Work to complete
Report the number of lines in the data below that hold "This", without any other words.

[Recorded data]
BEGIN
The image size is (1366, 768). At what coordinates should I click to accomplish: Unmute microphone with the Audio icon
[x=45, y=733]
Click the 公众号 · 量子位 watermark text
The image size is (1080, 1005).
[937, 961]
END
BEGIN
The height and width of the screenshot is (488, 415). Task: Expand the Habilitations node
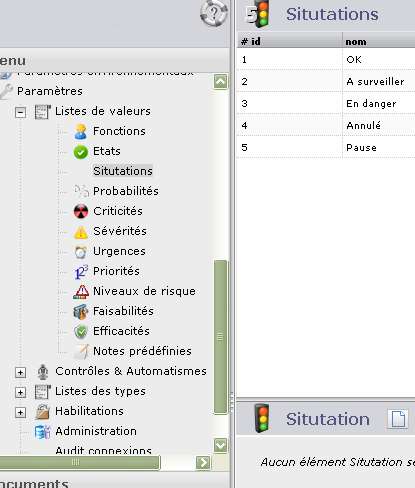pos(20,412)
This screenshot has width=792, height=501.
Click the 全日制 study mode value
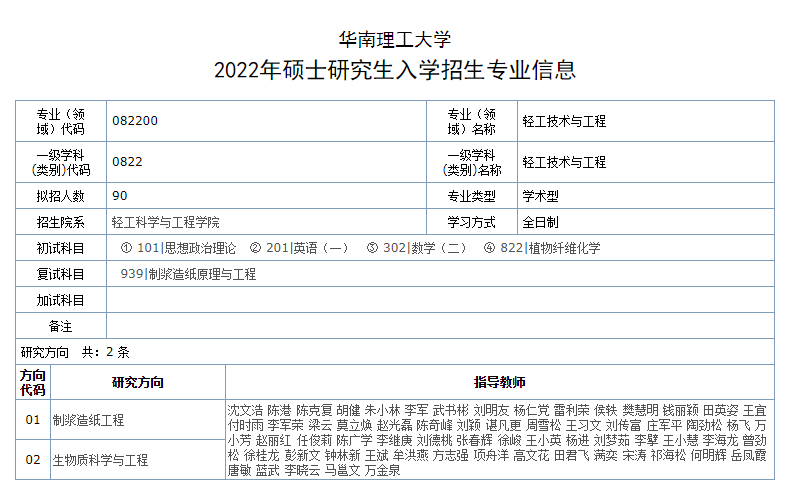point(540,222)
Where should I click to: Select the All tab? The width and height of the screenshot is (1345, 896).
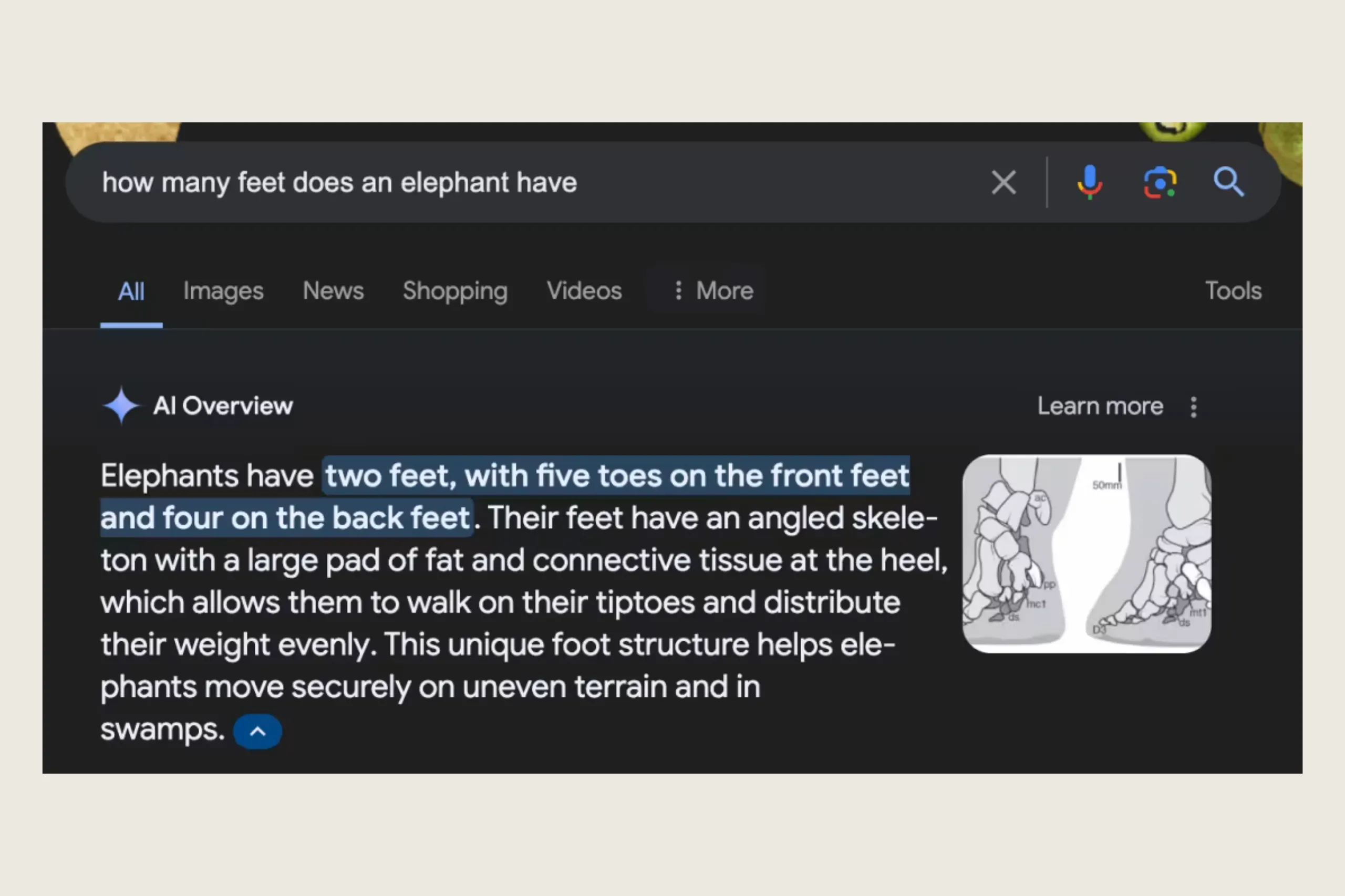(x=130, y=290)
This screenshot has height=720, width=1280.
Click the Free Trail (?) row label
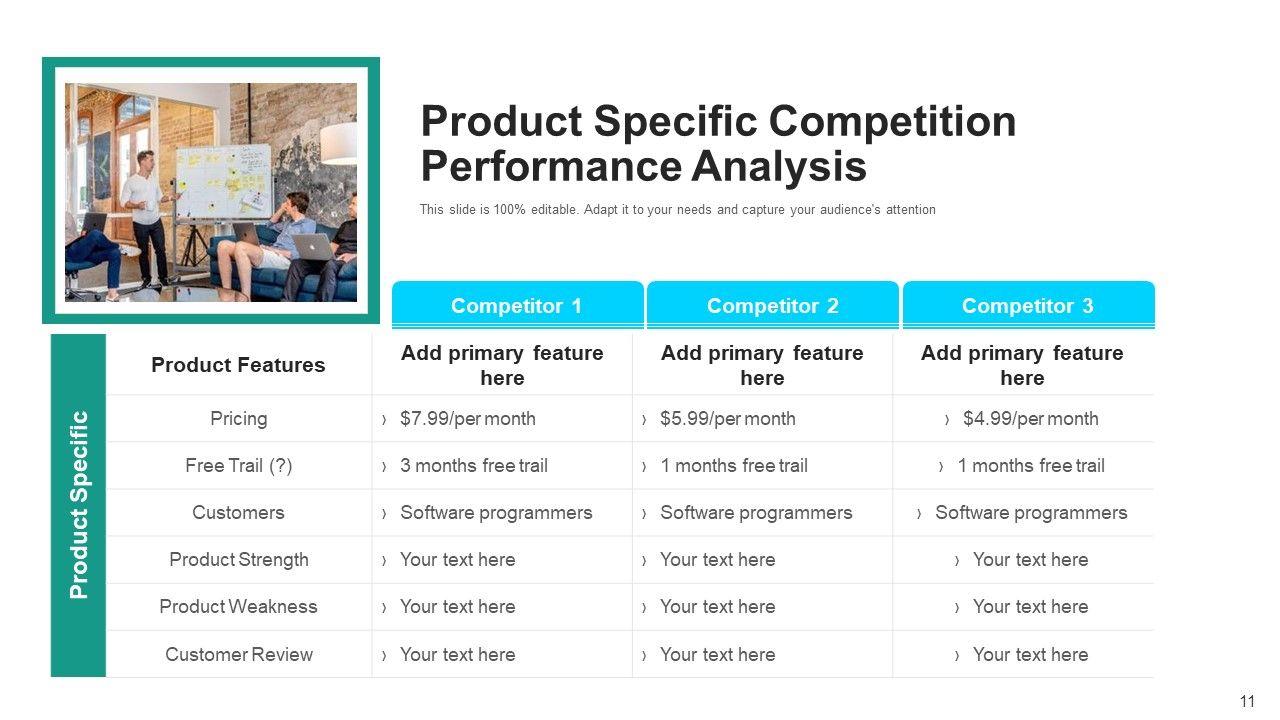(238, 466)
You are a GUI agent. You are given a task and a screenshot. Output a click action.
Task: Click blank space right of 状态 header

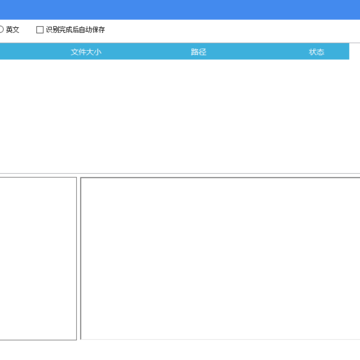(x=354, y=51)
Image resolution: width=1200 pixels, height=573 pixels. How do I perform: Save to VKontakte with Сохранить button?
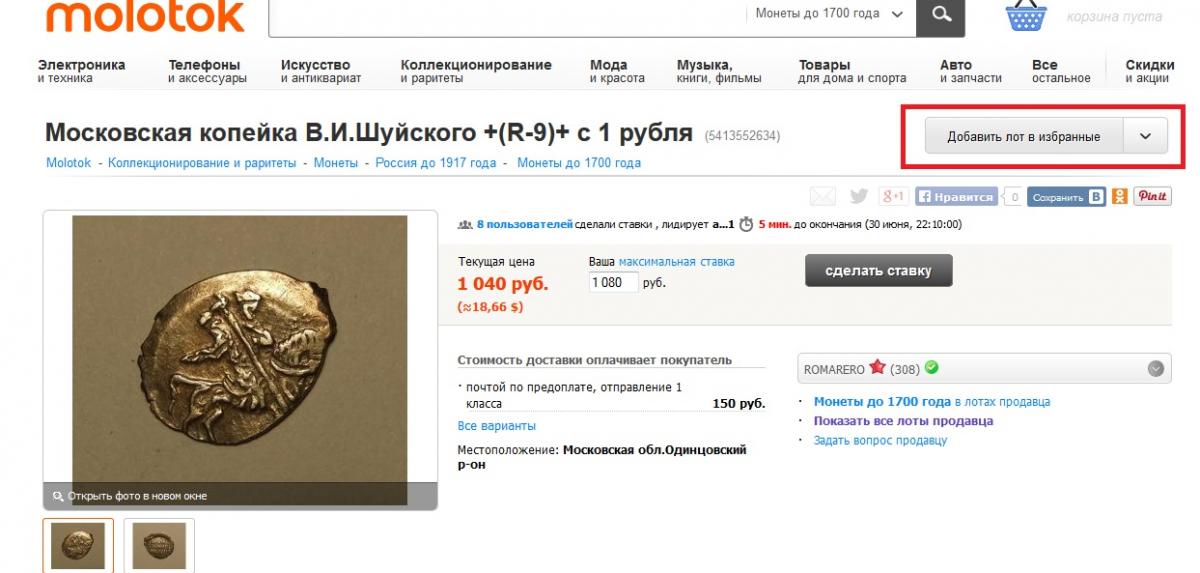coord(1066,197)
END
Exercise output
2